She wore her best
hat and dress, and she held Lionel Hezekiah by the hand.
Lionel Hezekiah's beaming face was scrubbed clean, and his
curls fell in beautiful sleekness over the lace collar of
his velvet suit.
"How do you feel now, Salome?" asked Judith gently.
"Better. I've had a lovely sleep. But where are you going, Judith?"
"I am going to church," said Judith firmly, "and I am going to take
Lionel Hezekiah with me."
XII. The End of a Quarrel
Nancy Rogerson sat down on Louisa Shaw's front doorstep and looked
about her, drawing a long breath of delight that seemed tinged with pain.

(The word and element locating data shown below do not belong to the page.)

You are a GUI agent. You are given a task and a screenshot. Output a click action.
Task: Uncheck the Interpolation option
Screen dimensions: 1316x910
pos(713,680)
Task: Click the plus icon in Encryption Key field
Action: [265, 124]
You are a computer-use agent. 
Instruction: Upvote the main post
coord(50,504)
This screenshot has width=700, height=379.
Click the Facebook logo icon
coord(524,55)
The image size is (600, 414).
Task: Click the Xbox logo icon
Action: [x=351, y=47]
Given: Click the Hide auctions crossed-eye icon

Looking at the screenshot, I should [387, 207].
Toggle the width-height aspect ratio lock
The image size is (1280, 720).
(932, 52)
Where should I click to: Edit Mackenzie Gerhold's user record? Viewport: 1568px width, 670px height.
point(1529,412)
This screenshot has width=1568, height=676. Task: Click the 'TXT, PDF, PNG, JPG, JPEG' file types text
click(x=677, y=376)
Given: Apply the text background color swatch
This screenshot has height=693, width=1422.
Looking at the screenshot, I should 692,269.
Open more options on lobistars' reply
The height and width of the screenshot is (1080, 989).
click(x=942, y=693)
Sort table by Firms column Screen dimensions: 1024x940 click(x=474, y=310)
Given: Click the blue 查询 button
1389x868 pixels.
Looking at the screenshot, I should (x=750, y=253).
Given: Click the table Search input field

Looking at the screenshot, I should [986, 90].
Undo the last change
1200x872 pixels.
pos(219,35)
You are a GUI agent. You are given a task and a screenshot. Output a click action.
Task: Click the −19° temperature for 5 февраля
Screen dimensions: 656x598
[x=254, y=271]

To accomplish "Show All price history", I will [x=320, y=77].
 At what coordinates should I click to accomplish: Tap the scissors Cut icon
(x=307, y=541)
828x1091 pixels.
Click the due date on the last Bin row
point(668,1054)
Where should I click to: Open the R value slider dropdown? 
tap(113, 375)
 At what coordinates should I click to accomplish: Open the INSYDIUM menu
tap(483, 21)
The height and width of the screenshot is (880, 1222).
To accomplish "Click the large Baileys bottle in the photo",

Everything was very much the same; the square garden was as charming
bodge-podge of fruit and flowers, and goose-berry bushes and
tiger lilies, a gnarled old apple tree sticking up here and there,
and a thick cherry copse at the foot. Behind was a row of pointed firs,
coming out darkly against the swimming pink sunset sky, not looking
a day older than they had looked twenty years ago, when Nancy
had been a young girl walking and dreaming in their shadows.
The old willow to the left was as big and sweeping and, Nancy thought
with a little shudder, probably as caterpillary, as ever.
Nancy had learned many things in her twenty years of exile from Avonlea,
but she had never learned to conquer her dread of caterpillars.